Dataset entries:
##############################

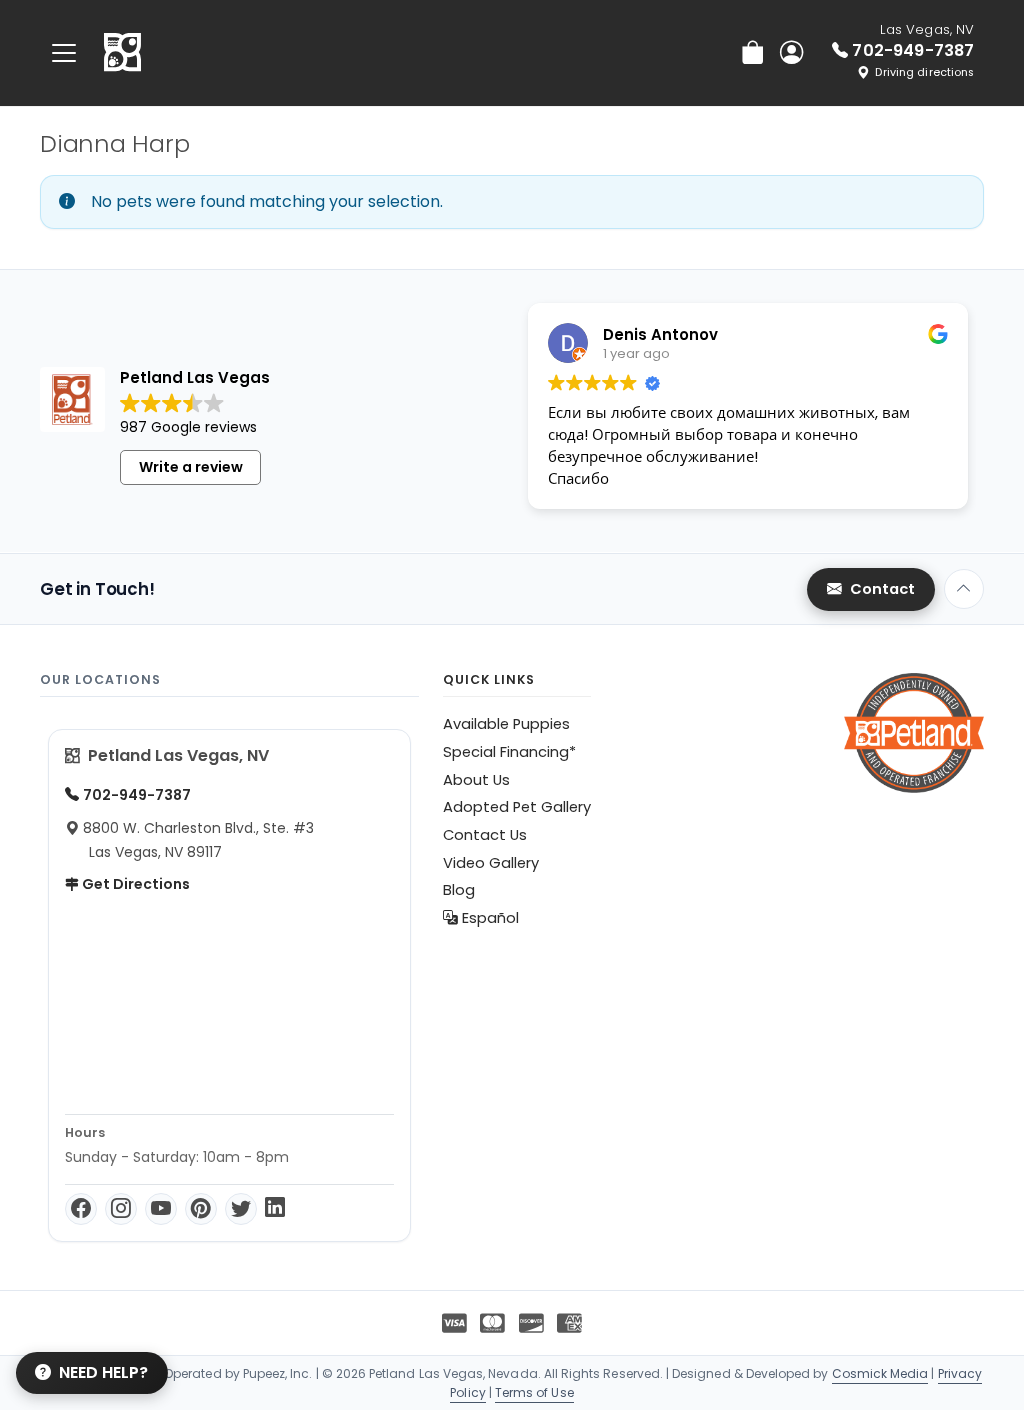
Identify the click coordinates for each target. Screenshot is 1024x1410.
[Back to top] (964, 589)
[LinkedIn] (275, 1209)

##############################

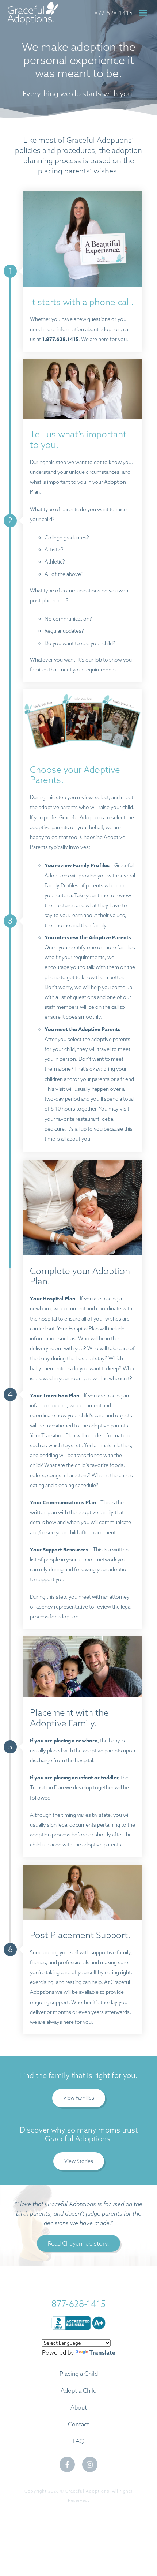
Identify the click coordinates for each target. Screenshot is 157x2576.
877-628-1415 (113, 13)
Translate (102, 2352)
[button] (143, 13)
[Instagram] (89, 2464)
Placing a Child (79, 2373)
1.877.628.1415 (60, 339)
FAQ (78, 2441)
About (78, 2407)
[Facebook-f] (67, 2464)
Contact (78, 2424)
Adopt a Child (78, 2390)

##############################

Print exactly the lines of the listing above starting at the line containing "Screenshot is 1024x1410." and ending at the line containing "[LinkedIn] (275, 1209)", both included.

Exercise answer:
Identify the click coordinates for each target. Screenshot is 1024x1410.
[Back to top] (964, 589)
[LinkedIn] (275, 1209)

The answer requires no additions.